In his book entitled Poor Numbers, Morten Jerven cautioned against taking African development statics at face value, given the high political and financial stakes attached to these numbers, as well as the lack of institutional mechanisms to prevent political interference in many countries. Few countries illustrate his case more starkly than Rwanda. As An Ansoms et al pointed out in an article in the print issue of ROAPE earlier this year, ‘Statistics versus livelihoods: questioning Rwanda’s pathway out of poverty’ , the Rwandan government has used its record on poverty reduction and economic growth to legitimize its authoritarian rule and to deflect criticism of its human rights record, just as the previous regime had done up until 1990. Furthermore, Rwanda’s spectacular recovery after the genocide has made it somewhat of a “donor darling”, and has enabled the government to attract significant foreign resources in the form of aid from donors desperate to claim a share in this African success story.
Yet, questions have been mounting in recent years about the reality and sustainability of the “Rwandan miracle”, given the heavy-handed nature of the state-led agricultural transformation project (Dawson et al. 2016), and the government’s propensity for debt-financed investments in unproductive prestige projects, such as the Kigali Convention Centre.

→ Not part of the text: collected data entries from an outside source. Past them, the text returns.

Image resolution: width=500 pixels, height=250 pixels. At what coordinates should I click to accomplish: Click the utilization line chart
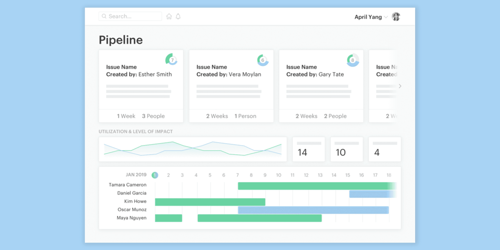click(193, 149)
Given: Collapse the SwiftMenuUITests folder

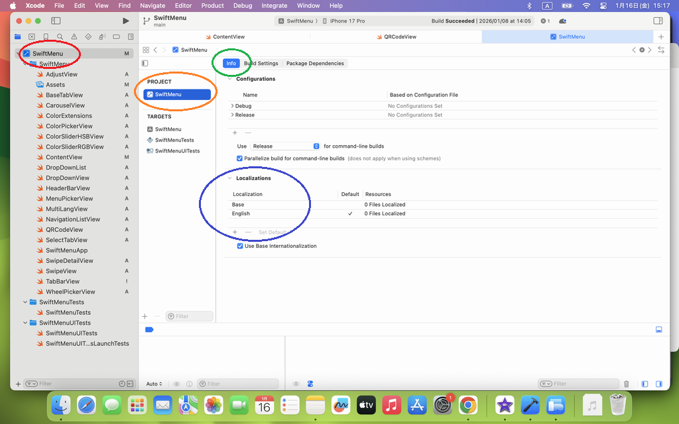Looking at the screenshot, I should pos(25,323).

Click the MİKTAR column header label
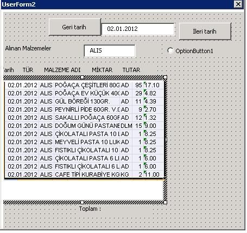102,70
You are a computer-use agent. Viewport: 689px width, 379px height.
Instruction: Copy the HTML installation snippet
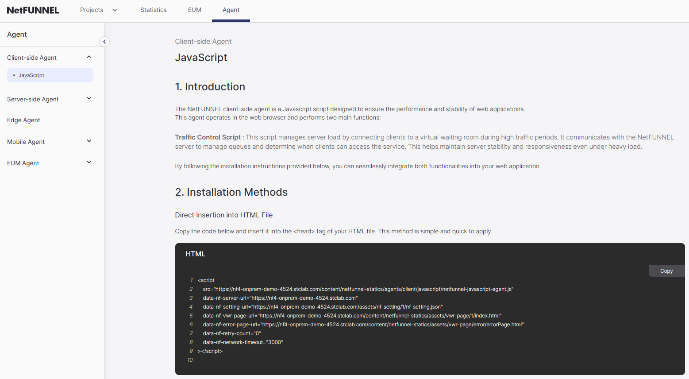666,271
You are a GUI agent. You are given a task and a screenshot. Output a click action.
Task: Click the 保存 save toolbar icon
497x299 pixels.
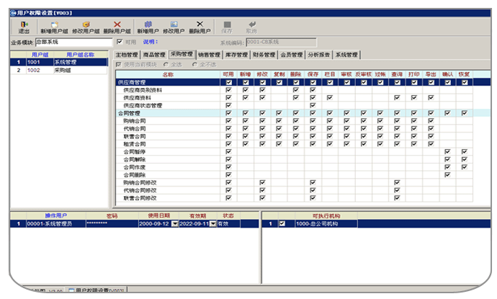tap(228, 27)
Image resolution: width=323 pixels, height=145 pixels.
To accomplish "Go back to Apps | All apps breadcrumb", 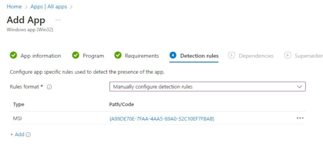I will click(x=49, y=7).
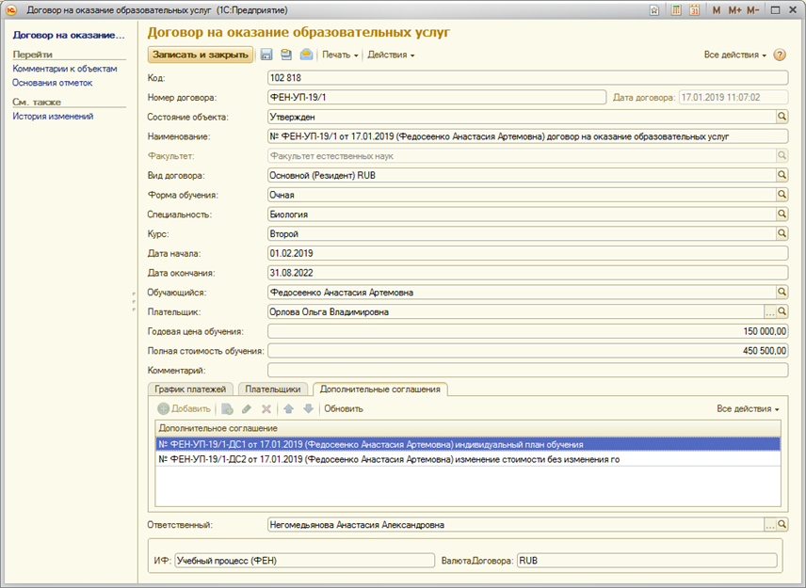Click the delete X icon in agreements toolbar

[266, 409]
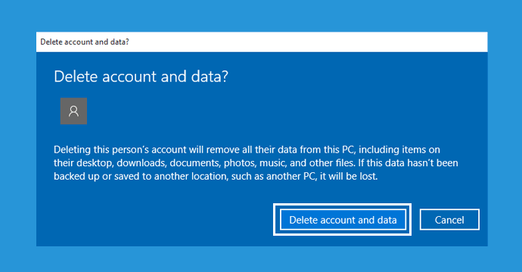Click the line starting "backed up or saved"
The image size is (522, 272).
(216, 176)
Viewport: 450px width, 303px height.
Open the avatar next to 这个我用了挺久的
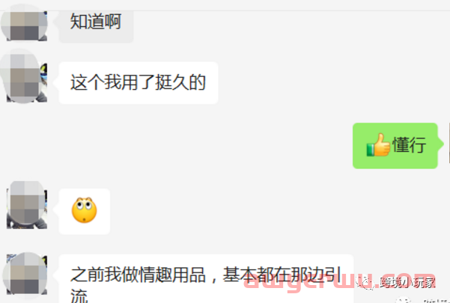25,78
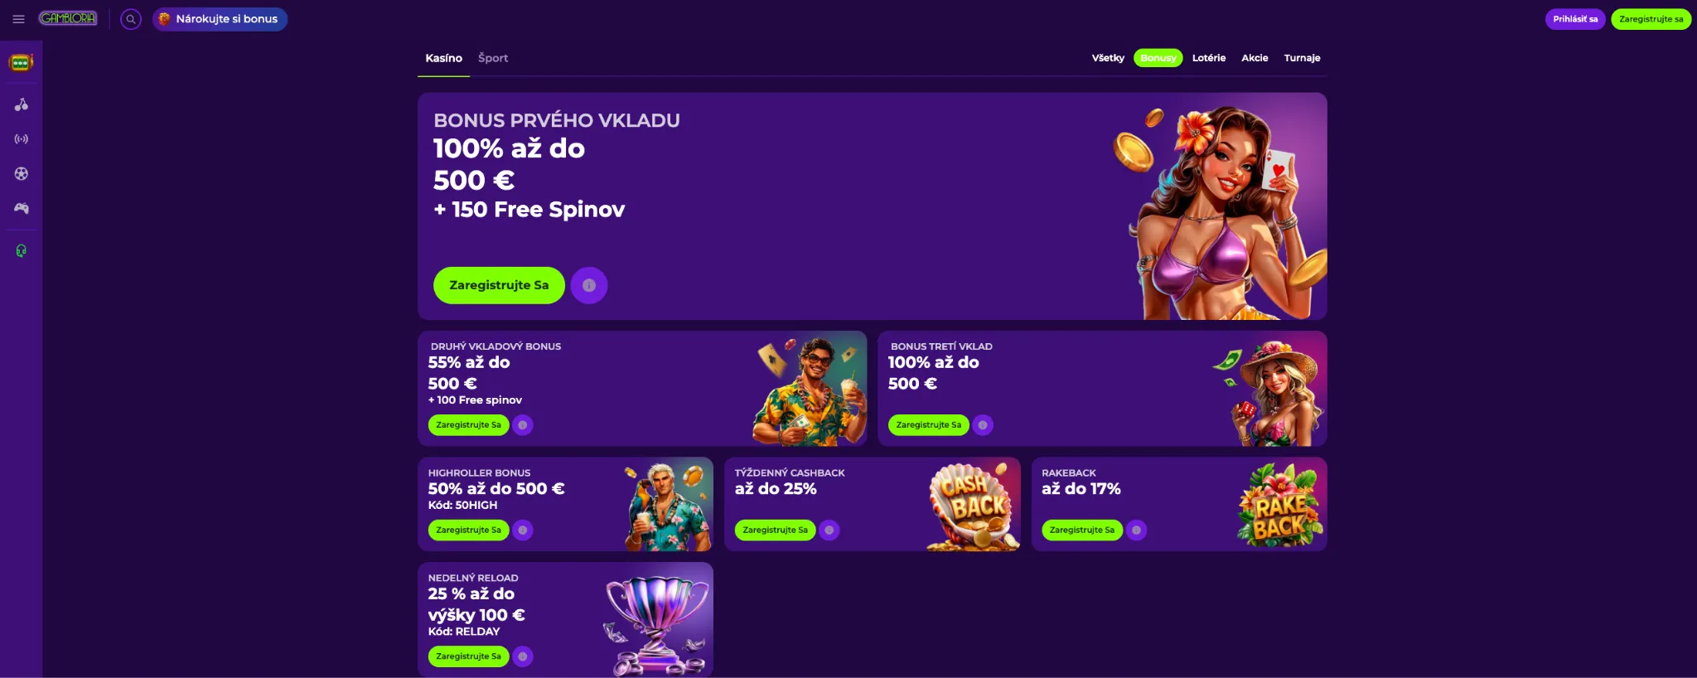Open the headset support icon
The width and height of the screenshot is (1697, 678).
[22, 251]
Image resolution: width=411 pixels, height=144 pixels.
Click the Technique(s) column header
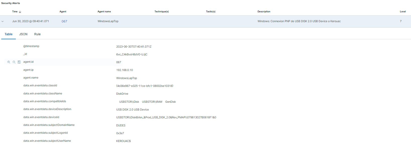coord(161,12)
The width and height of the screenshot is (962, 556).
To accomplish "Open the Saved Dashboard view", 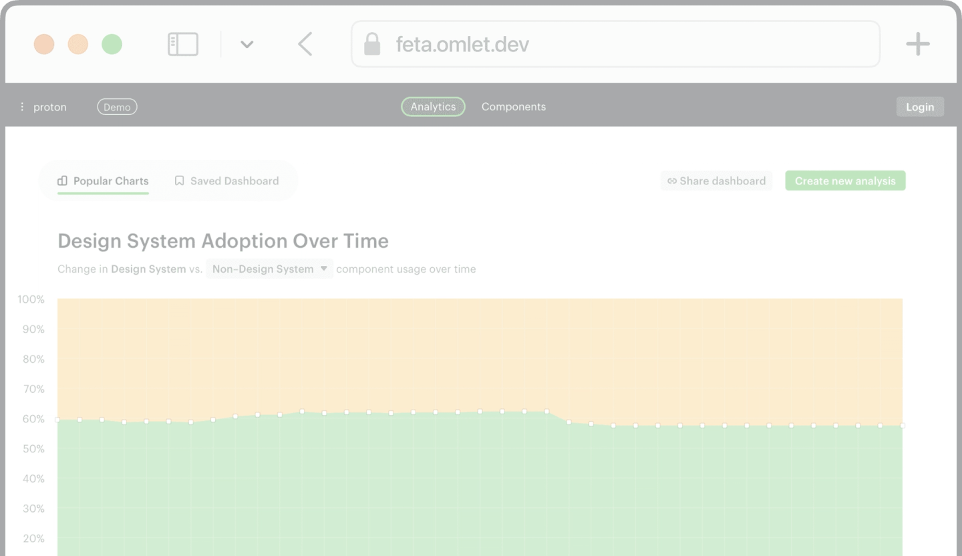I will pos(234,180).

These questions came to a head in September 2015, when the National Institute of Statistics of Rwanda (NISR) published a poverty profile (NISR, 2015) based on the most recent household budget survey (EICV4 by its French acronym). The report claimed that the proportion of Rwandans living below the poverty line had fallen from 45% in 2010 to 39% in 2014, after a string of similarly successful decreases in the previous surveys. Two months later, Filip Reyntjens published a critique, claiming that the “decrease” in poverty had been artificially engineered by NISR by changing the type of poverty line used, from an “average” consumption basket based on actual consumption patterns of poor Rwandan households, to a “minimum” or “optimal” consumption basket, containing mostly highly caloric and inexpensive food types.
The change is not in itself problematic, as the choice of a poverty line is always, to some extent, arbitrary and there are many different acceptable ways to define a poverty line. The normative minimum consumption basket adopted by NISR is one such way. However, to make trend comparisons, all experts agree that it is crucial to use consistent methodologies, assumptions and definitions across time. Reyntjens claimed that had they done that, they would have found the proportion of people living below the minimum poverty line to have increased by 6 percentage points between 2010 and 2014. Unfortunately, Reyntjens never published the syntax files he used to compute his estimate. Neither did NISR accept to publish its own syntax files. Without this key piece of evidence, the debate has never been closed from a technical point of view, as it is impossible to show convincingly whether poverty has actually increased or decreased in Rwanda between 2010 and 2014.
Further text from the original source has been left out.